**PASSAGE TO READ:**
---------------

About a quarter of the book deals with the Tanzanian part of the journey. It tends to be rather superficial but good on description.

Heaton writes about the ‘dusty weariness’ of a Church in Mkuzi, the ‘sprawling slum’ Muheza, the never failing generosity of the people, the Usambara mountain range – ‘its stately gazelle-dun buttresses jutting out as though through rents in a vast curtain of gold, blue, orange and green velvet thrown loosely over its mass’; the Butu forest in Same district – ‘some of the most beautiful country I have ever seen’.

A chapter is entitled ‘Marealle’. Heaton talked in Moshi to the son of the famous Chagga Chief Merealle – ‘not only had his father befriended Teleki. but he had also become involved with the notorious German adventurer Carl Peters.’ Heaton refers at each stop to Teleki’s earlier experiences. He also has something to say about present politics. ‘Arriving from socialist Tanzania in capitalist Kenya is like stepping out of Albania into Greece – on one side lies a land of sapped energies and respectful greetings; on the other you crash into a Hogarthian tide of men and women seething all around you … a land where men are judged not by what they are but by what they have.’

His travels are full of incident; losing his bicycle temporarily under a Mango tree, being attacked by a swarm of African bees (‘I was carpeted from head to foot … but ten minutes later I gradually realised that it was not only their feet I could feel, but their tongues; the bees were drinking my sweat’); facing a bush fire and having to pedal away as fast as he could.

The dangers and disasters which are recalled in detail together with his humour and understanding of many of the people he met and situations he found himself in, make this an extremely readable book . Patricia Diop

THE GUNNY SACK by Moez G Vassanji. Heinemann. 1990. F4.95.

BLACK, AMBER, WHITE by J K Williams. Churchman Publishing. 1990. £5.95.

---------------

**RECORD EXTRACTS:**
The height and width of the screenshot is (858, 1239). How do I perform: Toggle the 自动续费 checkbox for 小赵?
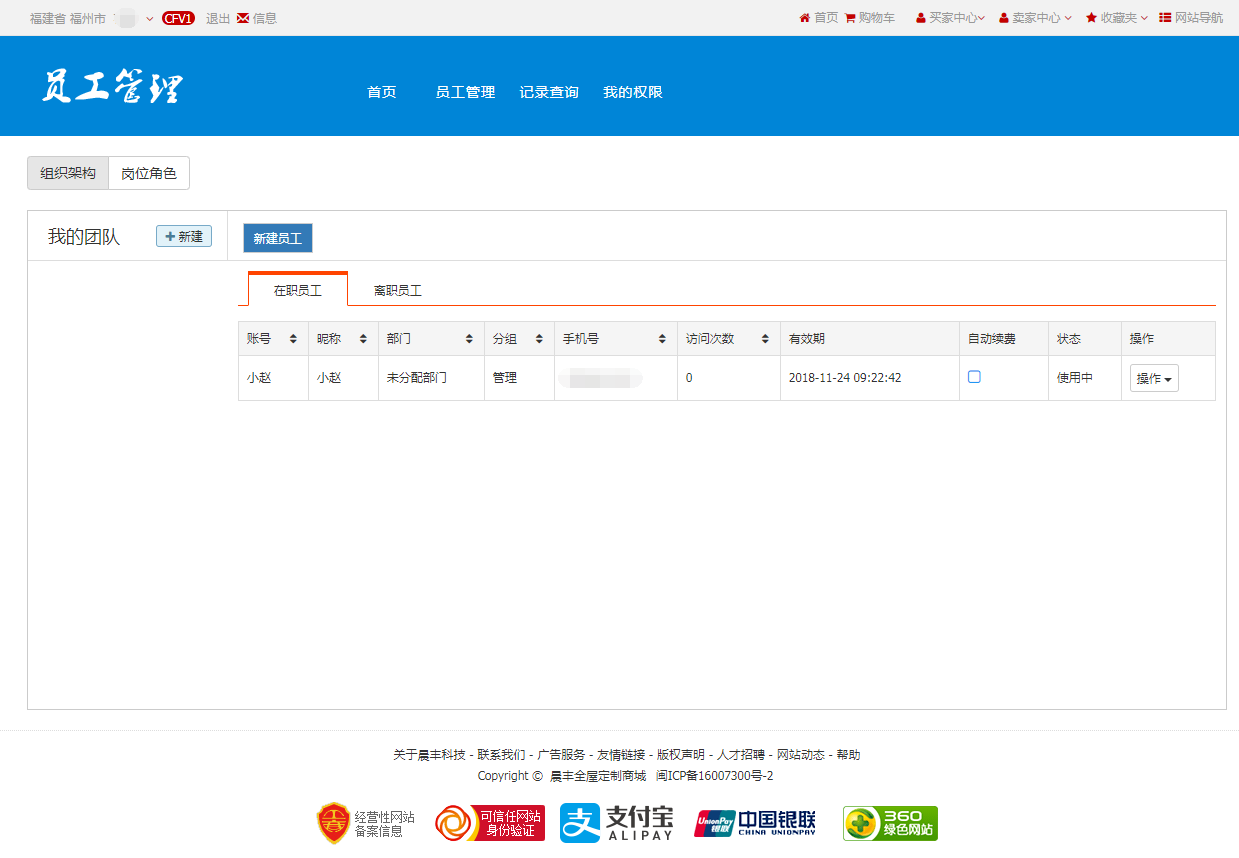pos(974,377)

---------------

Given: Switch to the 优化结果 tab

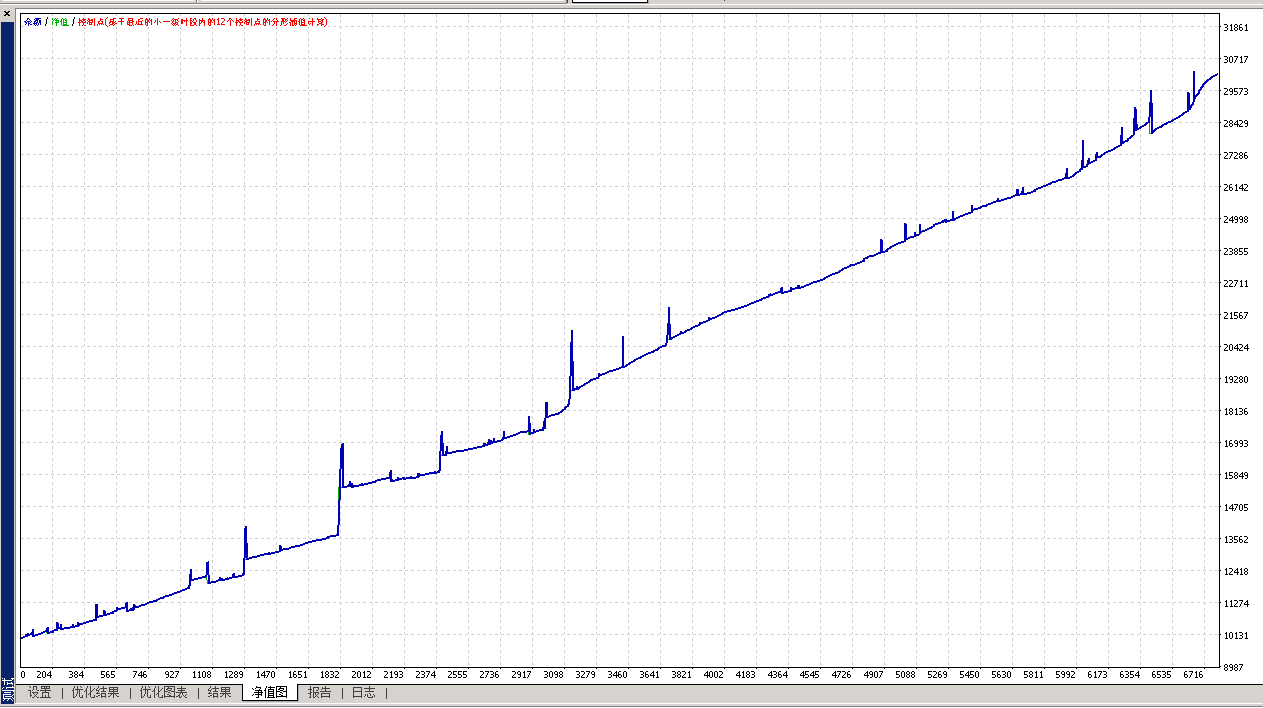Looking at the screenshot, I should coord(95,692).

---------------

**REQUIRED WORK:**
**A.** Return the stretch of the review from "The dangers and" through "Publishing. 1990. £5.95.".
**B.** Answer these from the review, one line each:
(i) In what town did Heaton talk to the son of Chief Marealle?
(ii) What were the bees drinking when they covered him?
(iii) About how much of the book deals with the Tanzanian part of the journey?
The items shown have nothing to do with the review.

**SOLUTIONS TO THE PROBLEMS:**
**A.**
The dangers and disasters which are recalled in detail together with his humour and understanding of many of the people he met and situations he found himself in, make this an extremely readable book . Patricia Diop

THE GUNNY SACK by Moez G Vassanji. Heinemann. 1990. F4.95.

BLACK, AMBER, WHITE by J K Williams. Churchman Publishing. 1990. £5.95.

**B.**
(i) Moshi
(ii) His sweat
(iii) About a quarter